Your comment makes no sense, and suggests you haven't read the article properly.  You may well have been spending more in fuel duty and road tax in the last year but that makes no difference to what local authorities have to spend.  None.  It's money to HM Treasury.  The amount of money going to local authorites - for any purpose - has been cut (32% actual, year-on-year reduction since 2010) and specific allowances have been cancelled out by actual reductions in finance.  All this compounded by the fact that other routes to funding have been removed from local authorities, makes for a dire picture.

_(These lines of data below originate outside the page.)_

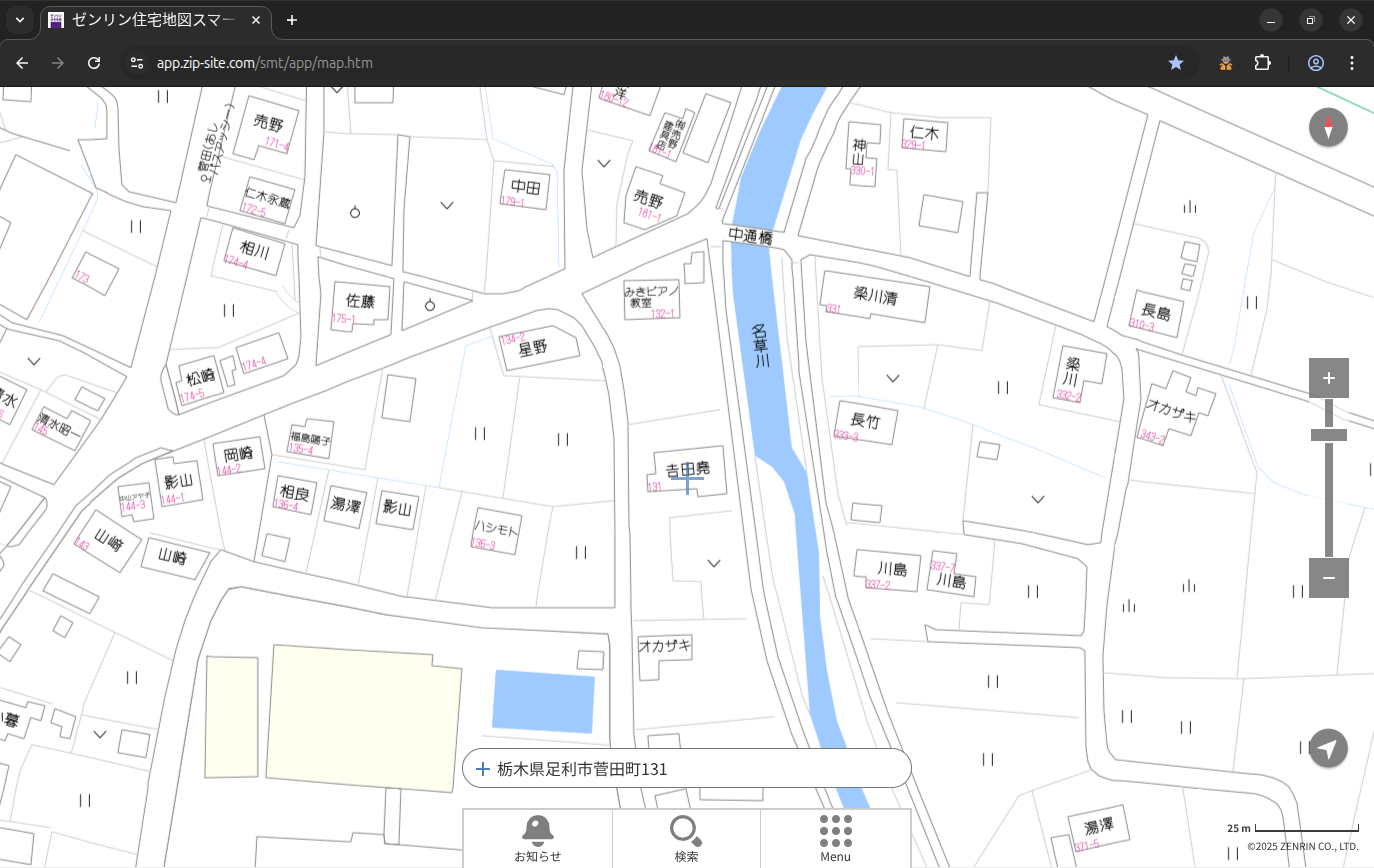The height and width of the screenshot is (868, 1374).
Task: Bookmark this page with the star icon
Action: point(1176,63)
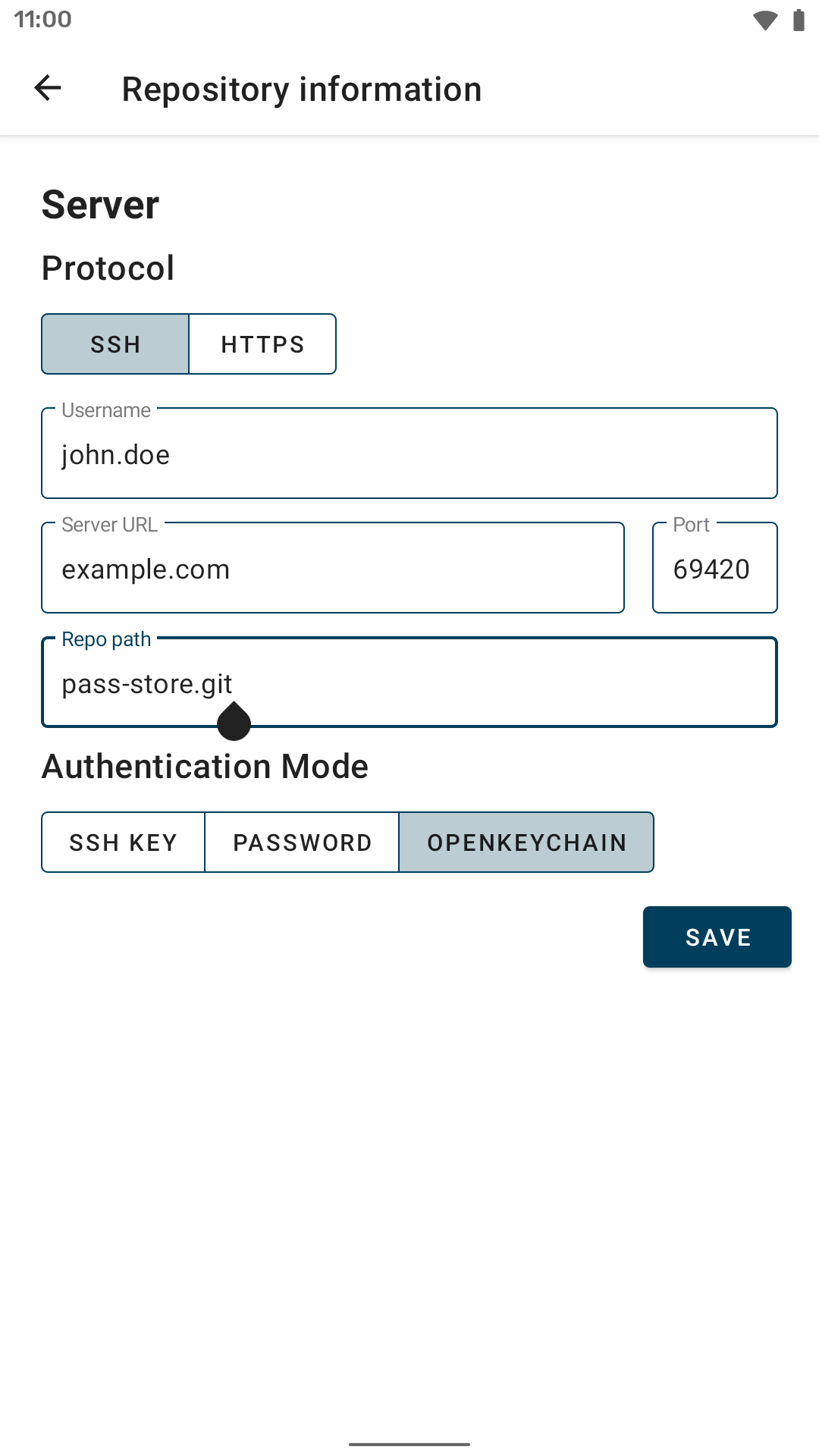Click the Server URL input field
Viewport: 819px width, 1456px height.
click(333, 569)
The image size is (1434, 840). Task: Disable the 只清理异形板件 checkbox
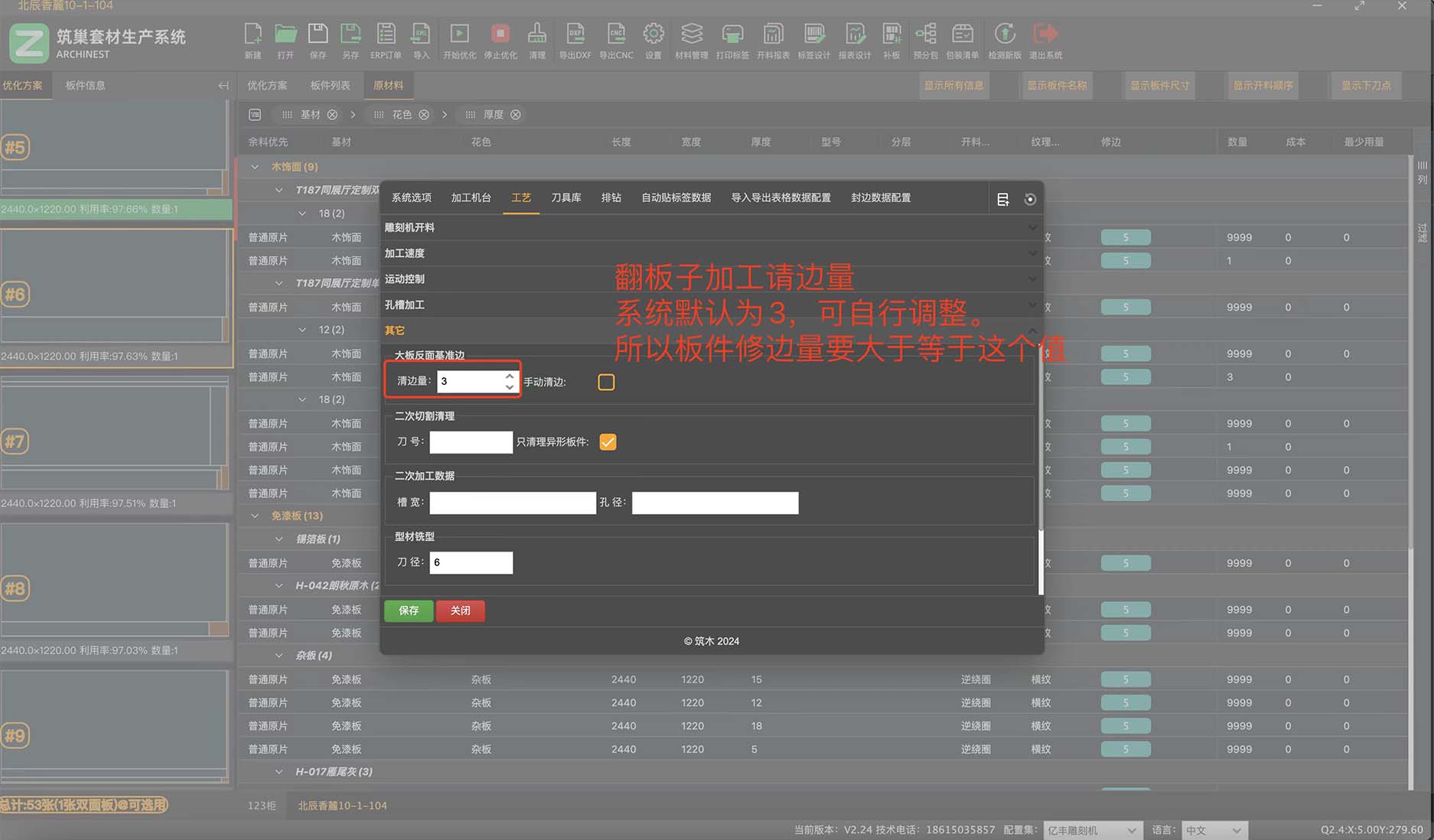coord(607,441)
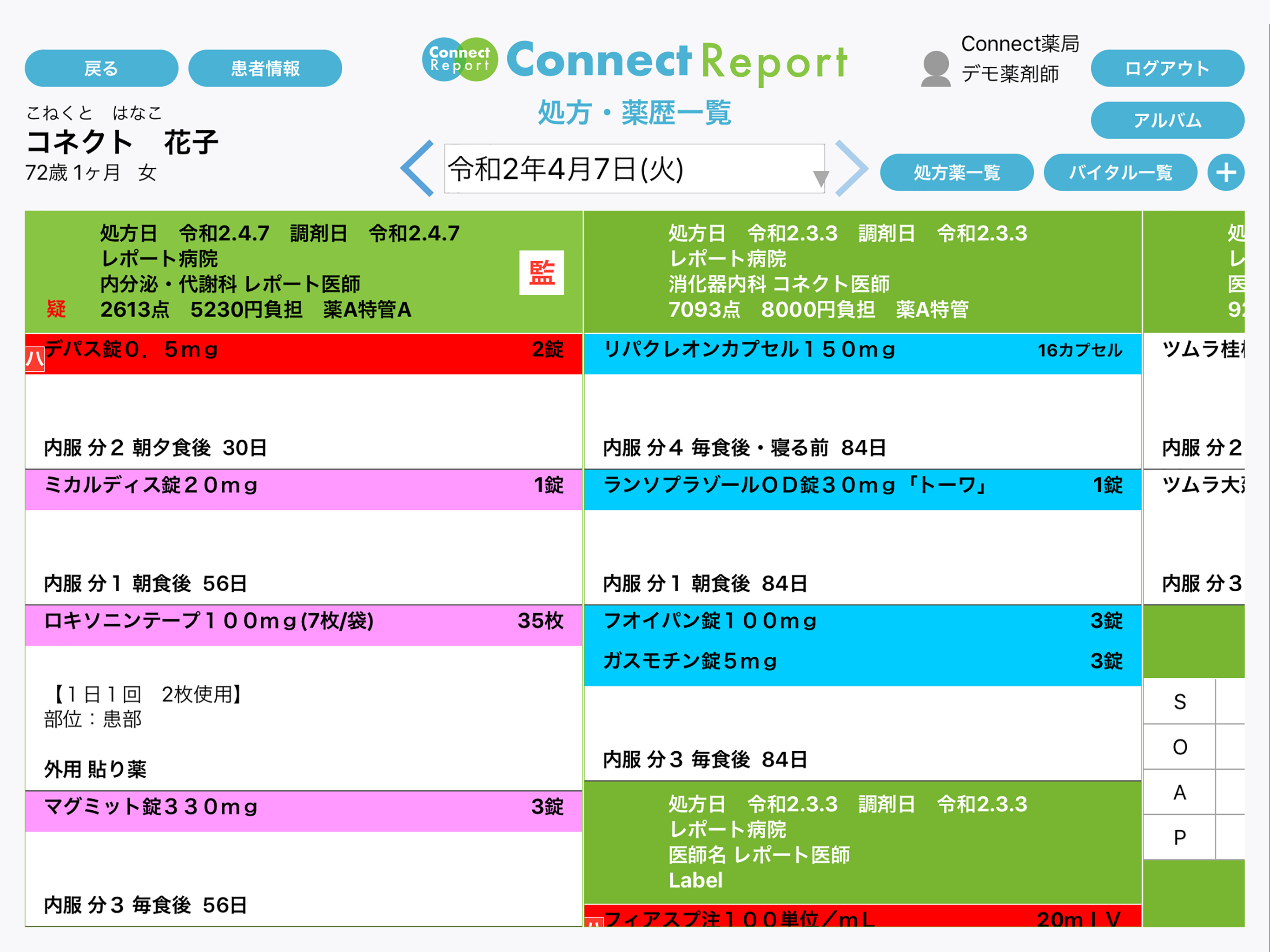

It's alluded to in the article, but 60% of bitumen used in Europe comes from Russia.  Problem.  The supply has been cut off, and what remains is being rationed.  Second problem.  What is available is being shared within a cooperative market.  3rd party nations are left hoping for the spare.  Nevertheless, what comes the UK's way costs 50% more than it did this time last year, in real terms, and costs even more adjusted for inflation.  The £2.5 billion over five years fund, was always a paltry, diminishing amount and became ever more so.

What is needed is a grown up governemnt that understands society is built from the ground up, literally, and not from the tax-avoiding top down.

Again, your final paragraph suggests you didn't read the article properly.  Councils HAVE NO POWER to enforce the quality of repairing of roads after they have been dug up by third parties.  Only in very specific circumstances can LAs instruct developers to fully resurface sections of road, and that is only where a development forces a new road connection or change in alignment of a road.

 

Good to see reasoned argument. 

Andrew1 16 May 2023
The amount of prejudice in your comment is staggering.